- [Exercise text]:
========================================================================

- Conference: Mid-American Conference
- Record: 12–20 (6–12 MAC)
- Head coach: Travis Steele (1st season);
- Assistant coaches: Rob Summers (1st season); Jonathan Holmes (1st season); Khristian Smith (1st season);
- Home arena: Millett Hall

= 2022–23 Miami RedHawks men's basketball team =

American college basketball season

The 2022–23 Miami RedHawks men's basketball team represented Miami University in the 2022–23 NCAA Division I men's basketball season. The RedHawks, led by first-year head coach Travis Steele, played their home games at Millett Hall in Oxford, Ohio as members of the Mid-American Conference. As the eighth seed in the MAC tournament they lost to Toledo in the first round to finish the season 12–20 and 6–12 in the MAC.

==Previous season==

The RedHawks finished the season 14–18, 8–12 in MAC play to finish in seventh place. They lost in the quarterfinals of the MAC tournament to Kent State. Following the season, the school parted ways with head coach Jack Owens.

========================================================================

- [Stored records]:
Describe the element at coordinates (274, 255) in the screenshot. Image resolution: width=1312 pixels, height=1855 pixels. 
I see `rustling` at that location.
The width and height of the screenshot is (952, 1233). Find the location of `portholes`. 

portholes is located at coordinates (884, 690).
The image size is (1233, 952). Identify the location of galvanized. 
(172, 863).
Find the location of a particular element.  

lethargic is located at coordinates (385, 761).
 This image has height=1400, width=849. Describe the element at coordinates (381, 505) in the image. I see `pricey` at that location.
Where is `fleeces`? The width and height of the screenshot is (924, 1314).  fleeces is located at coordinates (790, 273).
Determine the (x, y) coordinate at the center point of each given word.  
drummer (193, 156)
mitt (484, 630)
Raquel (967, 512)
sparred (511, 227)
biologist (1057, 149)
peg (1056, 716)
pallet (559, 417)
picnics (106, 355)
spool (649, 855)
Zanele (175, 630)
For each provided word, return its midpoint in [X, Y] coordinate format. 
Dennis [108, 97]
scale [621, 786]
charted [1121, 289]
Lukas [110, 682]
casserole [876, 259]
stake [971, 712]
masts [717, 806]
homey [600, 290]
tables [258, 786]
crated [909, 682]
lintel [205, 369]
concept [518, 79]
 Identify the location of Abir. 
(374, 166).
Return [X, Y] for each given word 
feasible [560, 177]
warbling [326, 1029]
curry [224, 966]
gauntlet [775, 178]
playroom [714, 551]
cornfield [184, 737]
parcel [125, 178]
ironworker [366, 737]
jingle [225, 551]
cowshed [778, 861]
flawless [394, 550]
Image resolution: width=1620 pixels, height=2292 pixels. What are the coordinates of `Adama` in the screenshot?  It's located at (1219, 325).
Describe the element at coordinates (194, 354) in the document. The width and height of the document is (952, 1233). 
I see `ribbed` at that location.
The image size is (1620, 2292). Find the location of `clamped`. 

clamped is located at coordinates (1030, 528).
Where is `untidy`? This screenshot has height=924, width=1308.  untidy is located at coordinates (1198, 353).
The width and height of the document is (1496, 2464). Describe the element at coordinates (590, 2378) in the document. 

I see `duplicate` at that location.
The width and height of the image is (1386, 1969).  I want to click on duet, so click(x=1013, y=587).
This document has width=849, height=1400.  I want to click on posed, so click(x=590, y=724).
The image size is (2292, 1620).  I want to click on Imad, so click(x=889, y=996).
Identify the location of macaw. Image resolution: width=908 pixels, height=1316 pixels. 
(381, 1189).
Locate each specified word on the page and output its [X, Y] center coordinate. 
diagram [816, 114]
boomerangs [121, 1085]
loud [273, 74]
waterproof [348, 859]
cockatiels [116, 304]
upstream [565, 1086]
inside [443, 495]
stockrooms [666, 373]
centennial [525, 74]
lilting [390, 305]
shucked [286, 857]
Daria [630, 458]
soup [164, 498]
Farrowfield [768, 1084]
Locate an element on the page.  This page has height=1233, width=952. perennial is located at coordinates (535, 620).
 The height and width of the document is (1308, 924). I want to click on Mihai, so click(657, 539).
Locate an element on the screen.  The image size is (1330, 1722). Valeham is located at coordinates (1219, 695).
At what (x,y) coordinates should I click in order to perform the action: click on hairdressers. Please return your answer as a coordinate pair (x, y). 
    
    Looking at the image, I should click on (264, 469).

========================================================================

- [Problems to solve]:
A) In the RedHawks season text, which team beat Miami in the first round of the MAC tournament?
B) Name every person mentioned in the RedHawks season text.
The material here has no connection to the text about the Miami RedHawks basketball season.

- [Answers]:
A) Toledo

B) Travis Steele, Rob Summers, Jonathan Holmes, Khristian Smith, Jack Owens